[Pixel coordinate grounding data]
=== Begin Enclosure ===
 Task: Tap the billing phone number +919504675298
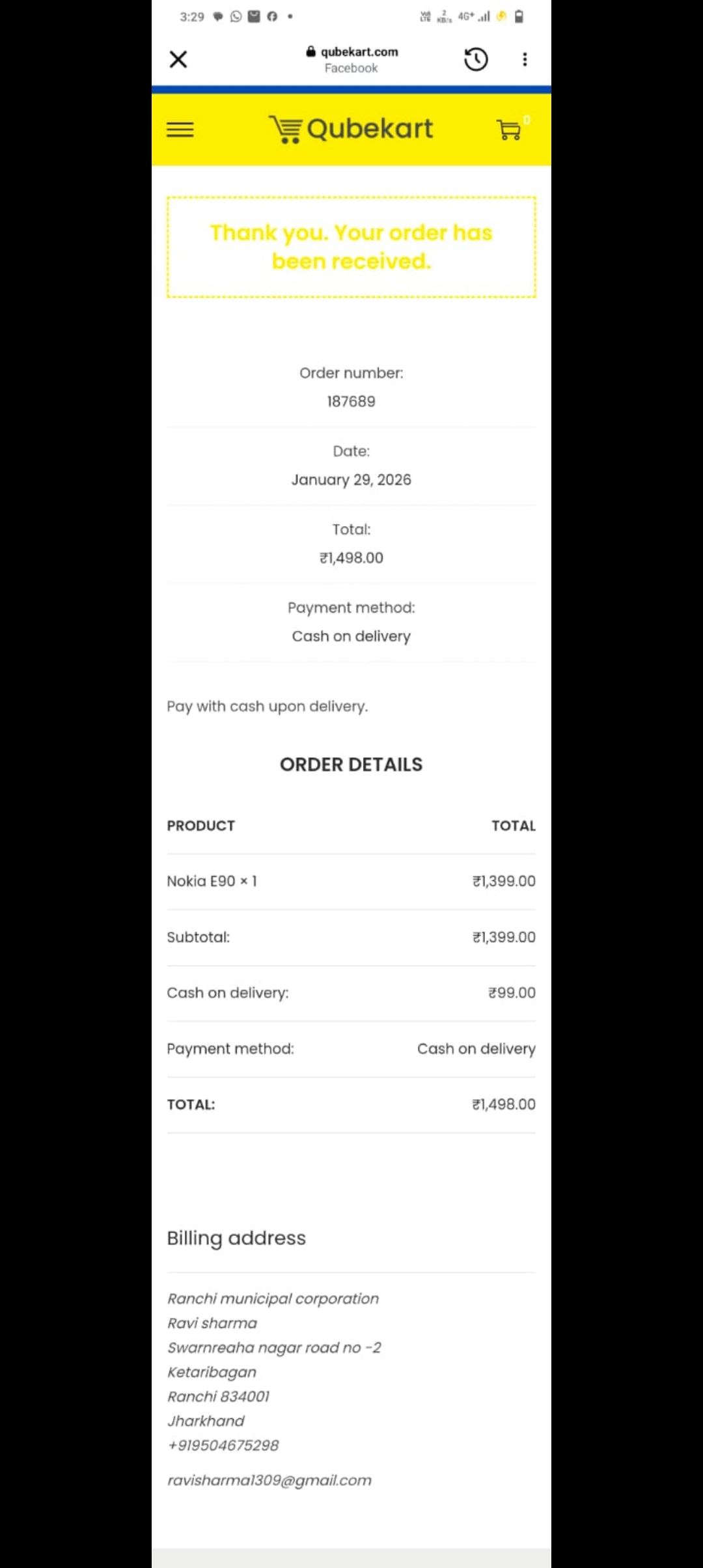[223, 1445]
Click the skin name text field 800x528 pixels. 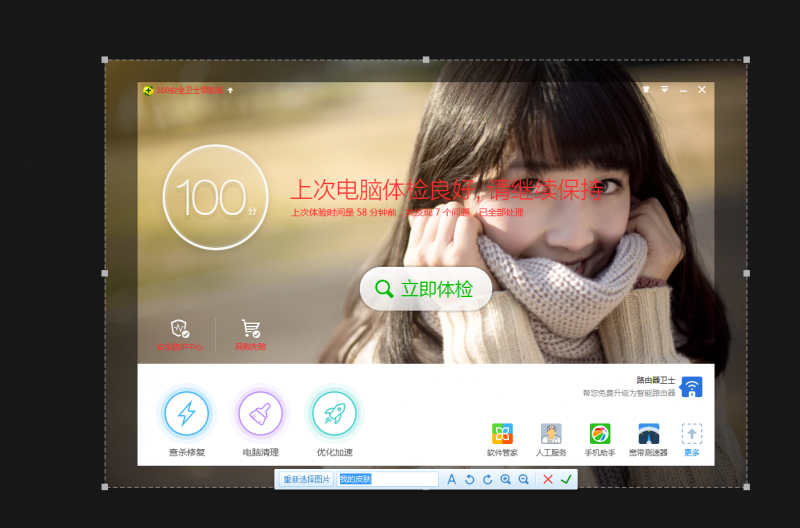(x=388, y=480)
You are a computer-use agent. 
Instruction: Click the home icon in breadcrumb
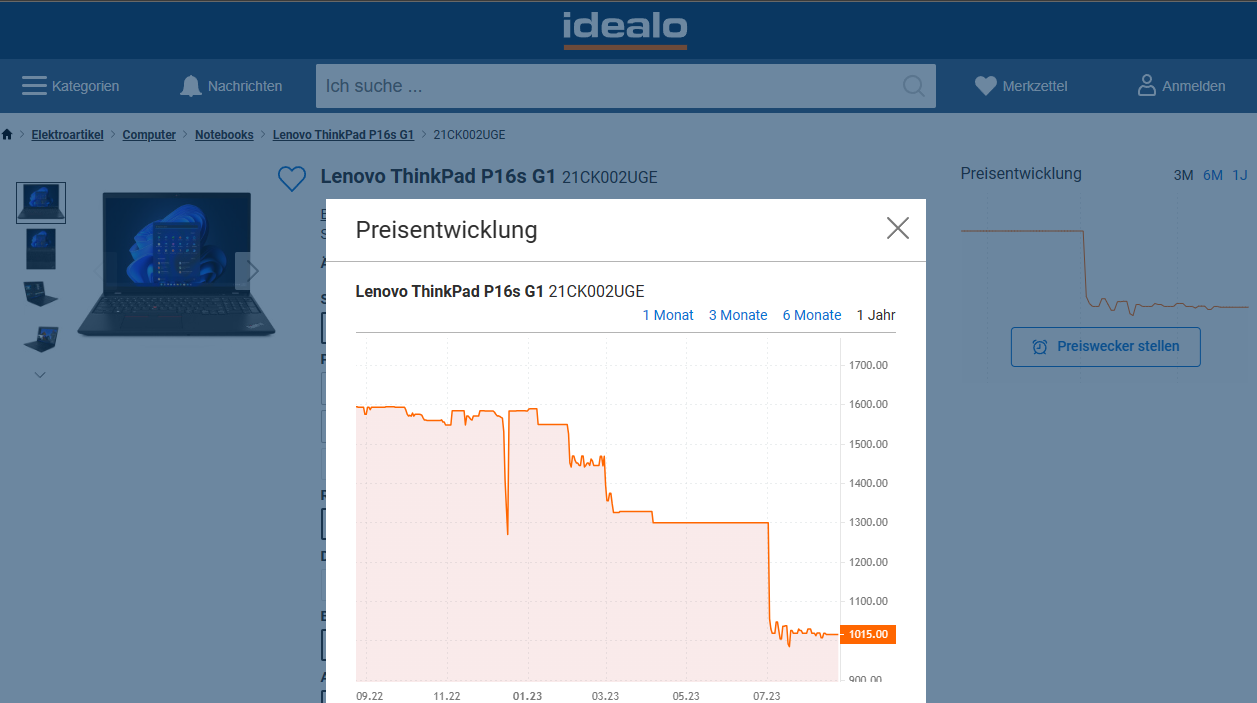7,135

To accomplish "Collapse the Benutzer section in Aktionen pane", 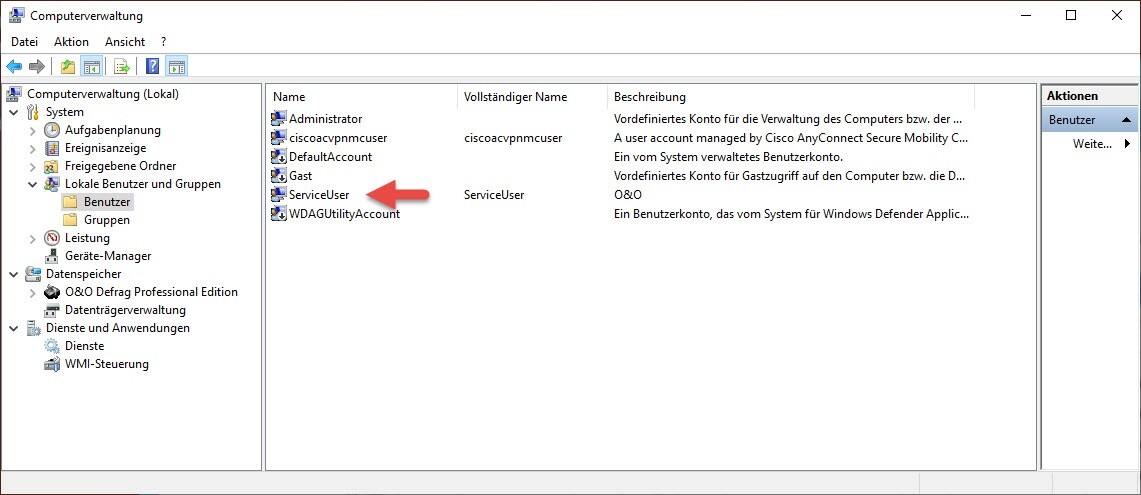I will click(1127, 120).
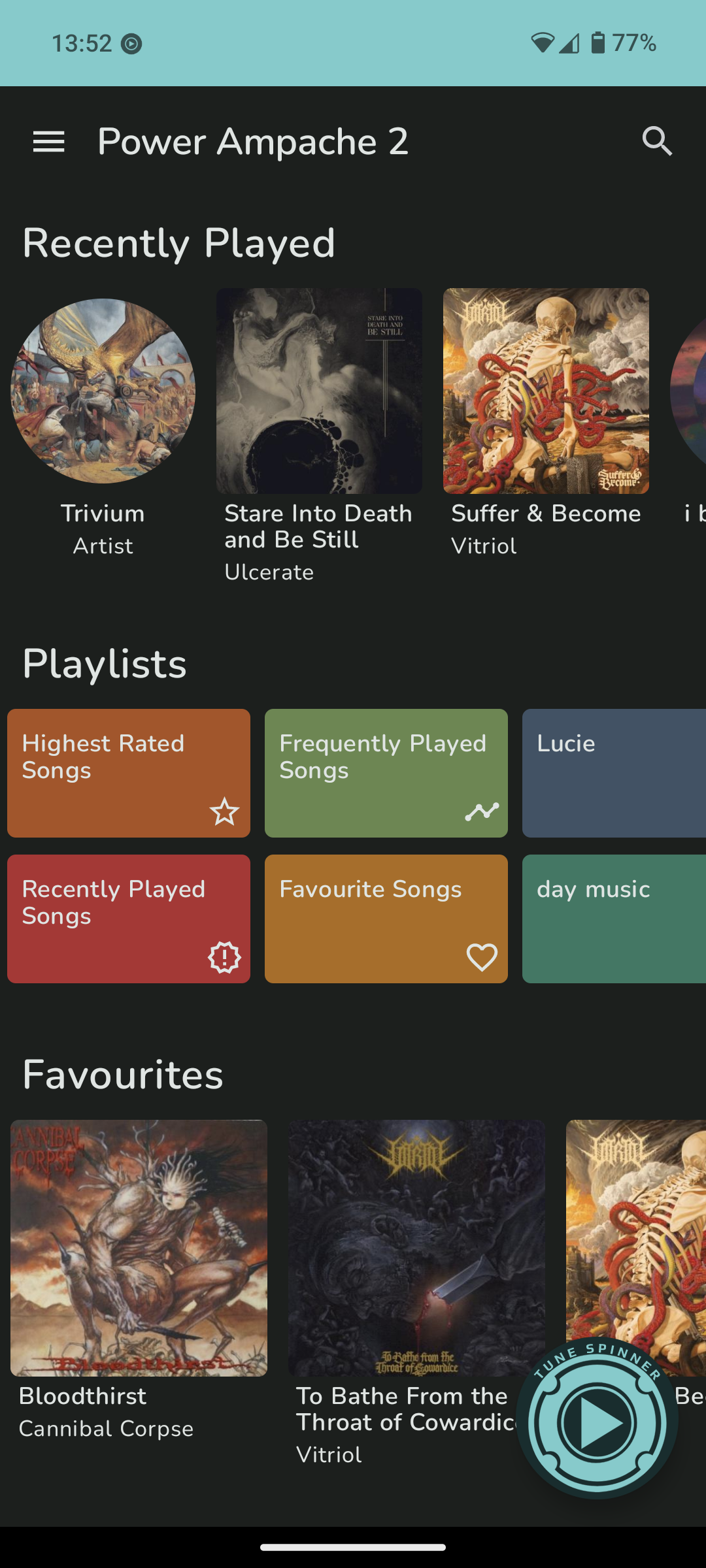
Task: Tap the Recently Played Songs playlist title
Action: coord(114,902)
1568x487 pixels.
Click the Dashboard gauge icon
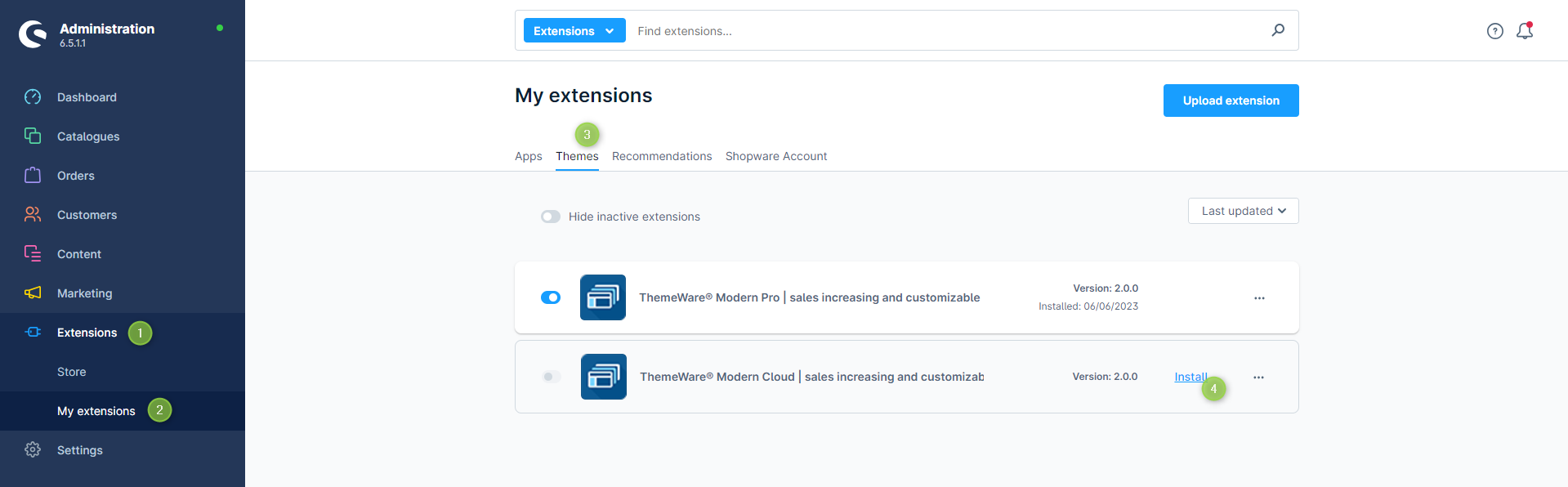(33, 97)
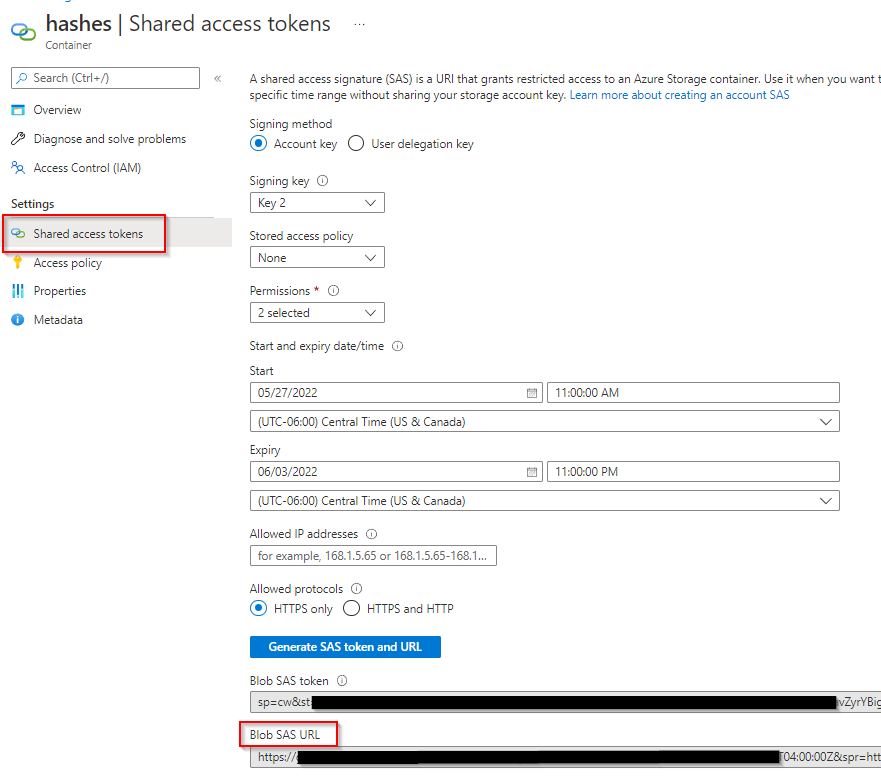Select the HTTPS only protocol option
This screenshot has width=881, height=780.
point(259,608)
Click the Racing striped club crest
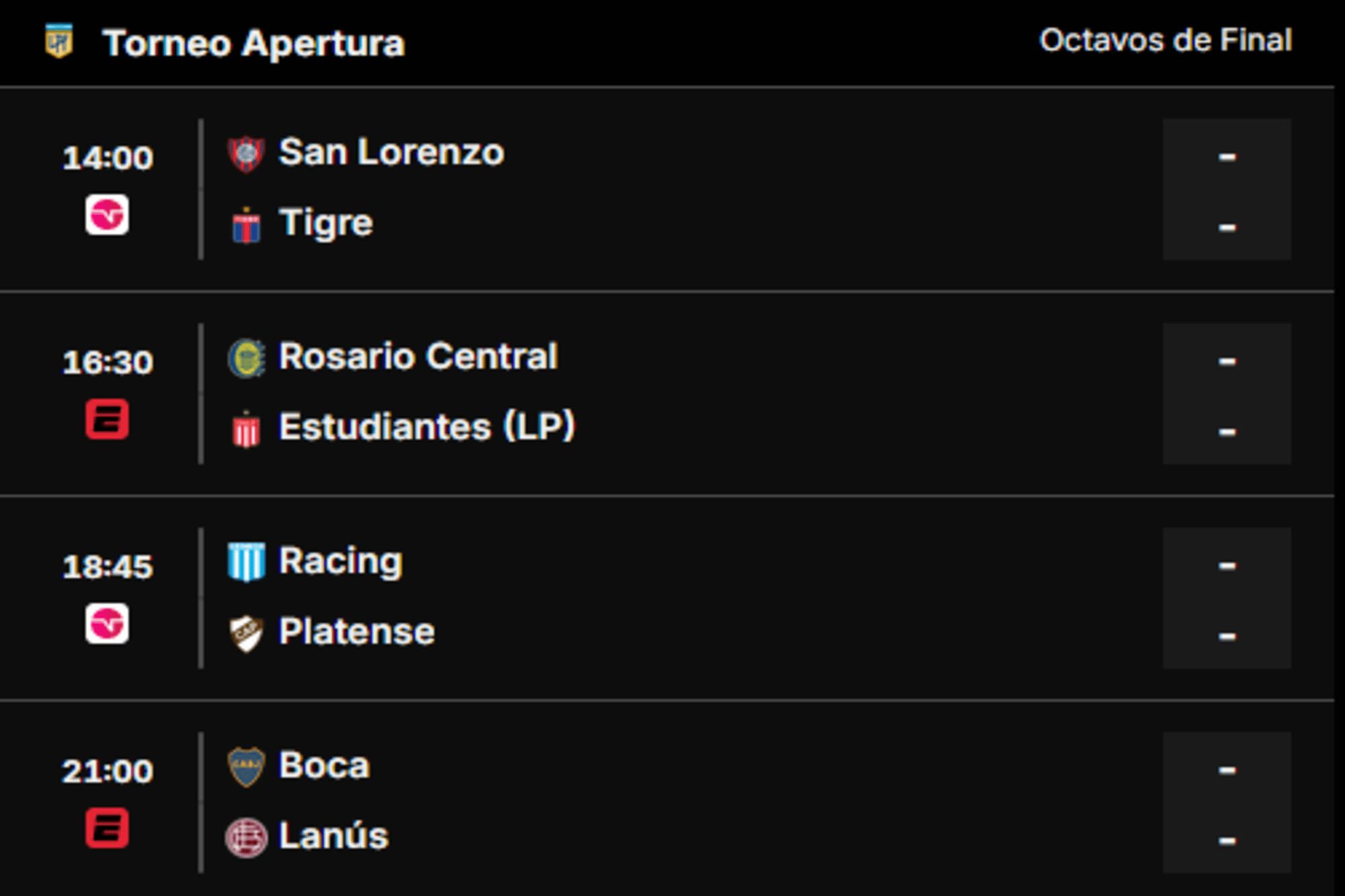Image resolution: width=1345 pixels, height=896 pixels. (246, 562)
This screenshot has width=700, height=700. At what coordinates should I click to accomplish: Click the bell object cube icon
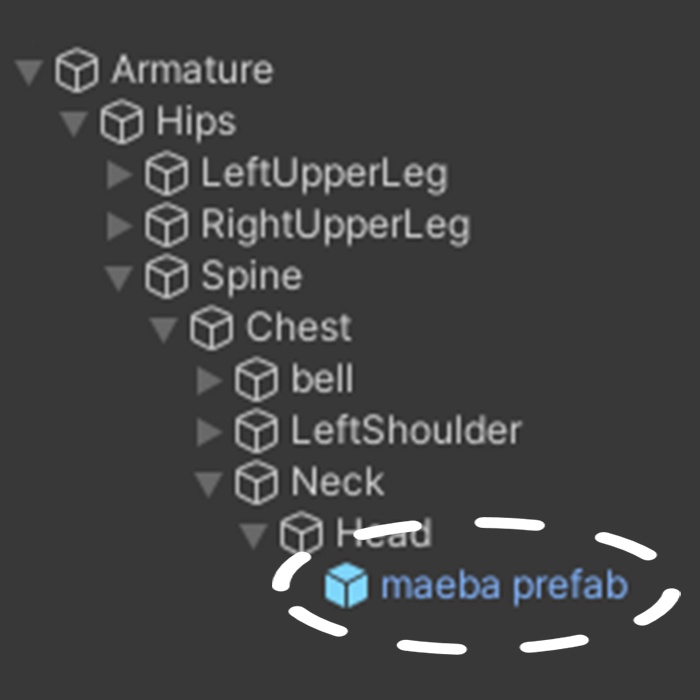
=== End Enclosure ===
(TASK OBJECTIVE): Return exactly the lines from the one containing "Click the Racing striped club crest" through the end of the records, leaving out every picture.

(WRITTEN ANSWER):
Click the Racing striped club crest
Image resolution: width=1345 pixels, height=896 pixels. (246, 562)
This screenshot has width=700, height=700. At what coordinates should I click to accomplish: Click the bell object cube icon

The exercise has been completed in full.